_What is needed_
The answer must consist of every line from the entries below that contains the word "checkbox".
*** Source records ***
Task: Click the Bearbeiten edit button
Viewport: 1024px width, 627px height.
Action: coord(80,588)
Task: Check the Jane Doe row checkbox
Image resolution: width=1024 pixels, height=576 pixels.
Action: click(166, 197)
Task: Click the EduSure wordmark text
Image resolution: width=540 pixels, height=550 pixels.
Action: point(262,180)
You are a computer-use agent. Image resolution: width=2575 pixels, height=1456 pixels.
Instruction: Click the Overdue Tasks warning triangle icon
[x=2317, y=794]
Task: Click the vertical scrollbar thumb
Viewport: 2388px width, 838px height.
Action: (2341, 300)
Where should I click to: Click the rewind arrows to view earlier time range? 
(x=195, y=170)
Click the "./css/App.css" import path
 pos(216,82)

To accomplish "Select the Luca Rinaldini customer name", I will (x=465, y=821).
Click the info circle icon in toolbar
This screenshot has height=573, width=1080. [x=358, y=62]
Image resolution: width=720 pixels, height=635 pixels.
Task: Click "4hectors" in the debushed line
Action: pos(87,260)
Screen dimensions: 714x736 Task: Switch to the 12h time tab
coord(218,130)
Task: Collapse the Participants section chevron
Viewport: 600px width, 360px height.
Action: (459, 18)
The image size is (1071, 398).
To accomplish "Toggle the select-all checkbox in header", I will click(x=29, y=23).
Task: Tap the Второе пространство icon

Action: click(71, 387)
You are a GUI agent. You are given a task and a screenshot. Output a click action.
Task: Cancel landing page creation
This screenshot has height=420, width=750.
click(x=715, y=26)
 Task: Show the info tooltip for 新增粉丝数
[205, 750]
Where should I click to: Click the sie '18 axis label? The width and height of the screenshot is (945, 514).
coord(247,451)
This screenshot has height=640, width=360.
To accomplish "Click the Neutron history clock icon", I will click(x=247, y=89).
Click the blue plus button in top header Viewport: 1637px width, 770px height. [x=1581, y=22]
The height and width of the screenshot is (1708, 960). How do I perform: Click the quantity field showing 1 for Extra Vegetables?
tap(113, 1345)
*** End of Source records ***
_Exercise output_
Task: Check the Jane Doe row checkbox
To accomplish "Toggle the select-all checkbox in header", I will click(x=29, y=23).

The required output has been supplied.